> **How to complete this task**
Copy exactly, and only, the lines from the line containing "Instruction: Click the Define... button" through the last line of the records below, both included, and leave out any pictures.

> **Material for the task**
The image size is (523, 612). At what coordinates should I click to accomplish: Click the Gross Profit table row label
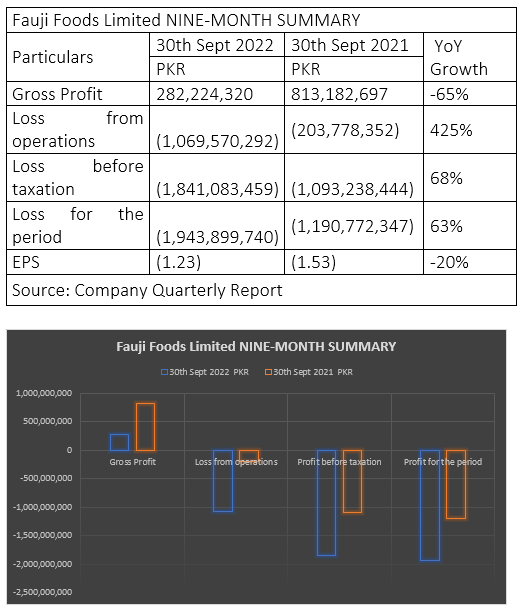[x=57, y=94]
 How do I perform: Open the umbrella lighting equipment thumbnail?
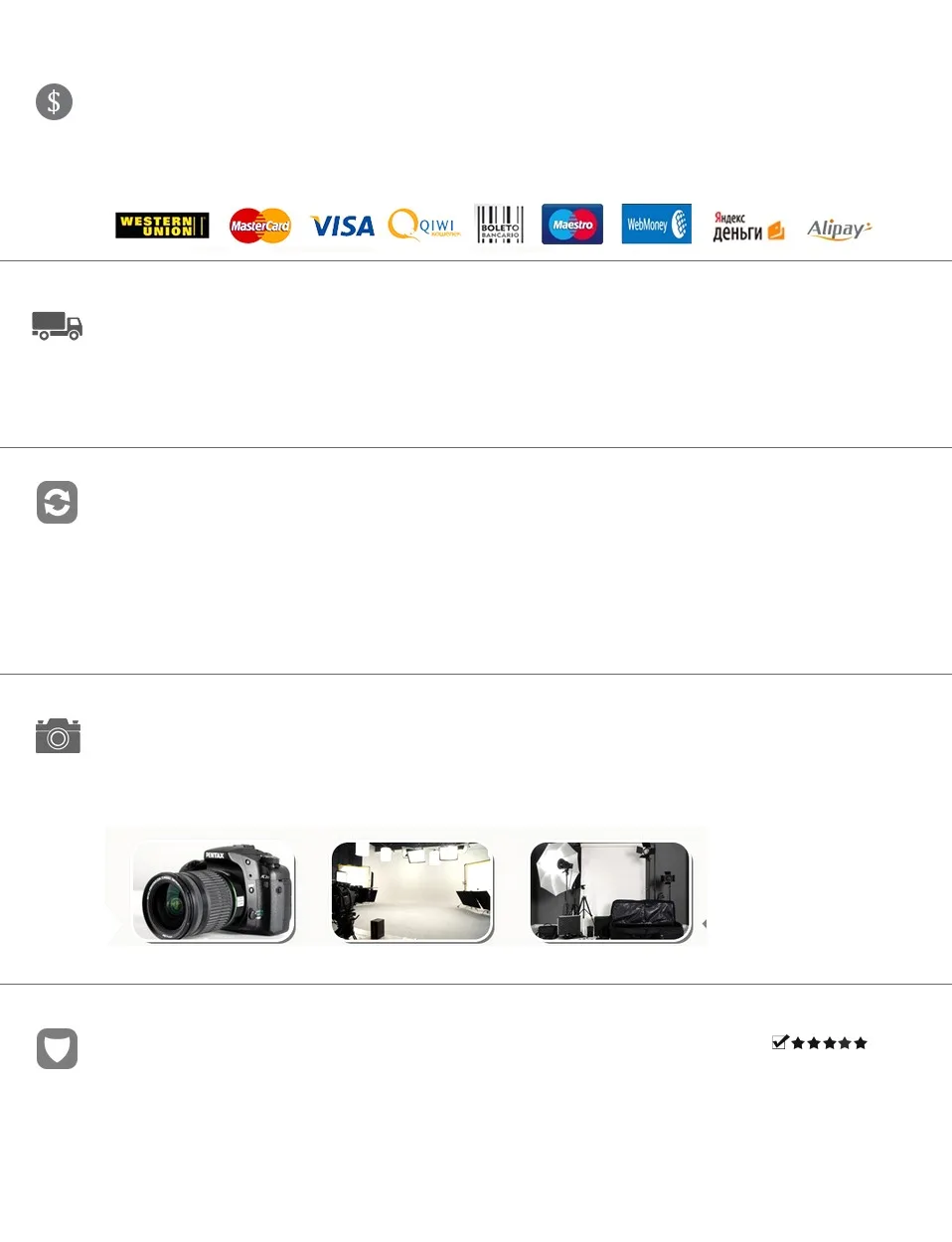click(610, 891)
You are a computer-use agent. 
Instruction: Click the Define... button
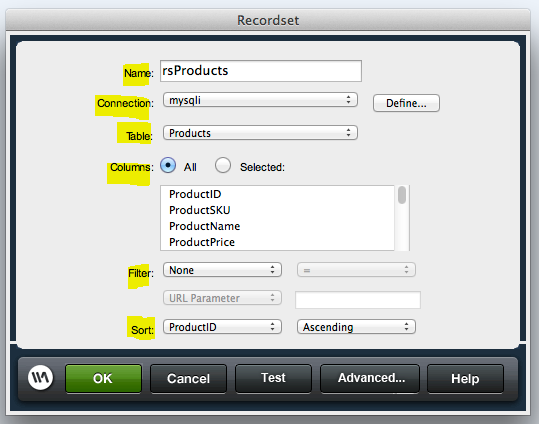click(x=406, y=103)
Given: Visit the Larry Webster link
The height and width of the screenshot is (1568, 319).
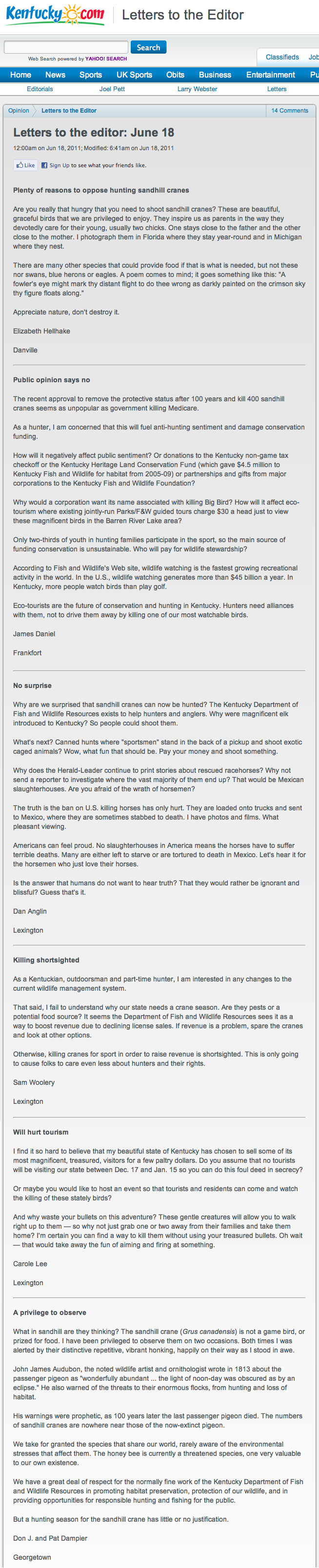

> **Written solution**
Instruction: Click the Define... button
click(x=406, y=103)
Given: Visit the Larry Webster link
The height and width of the screenshot is (1568, 319).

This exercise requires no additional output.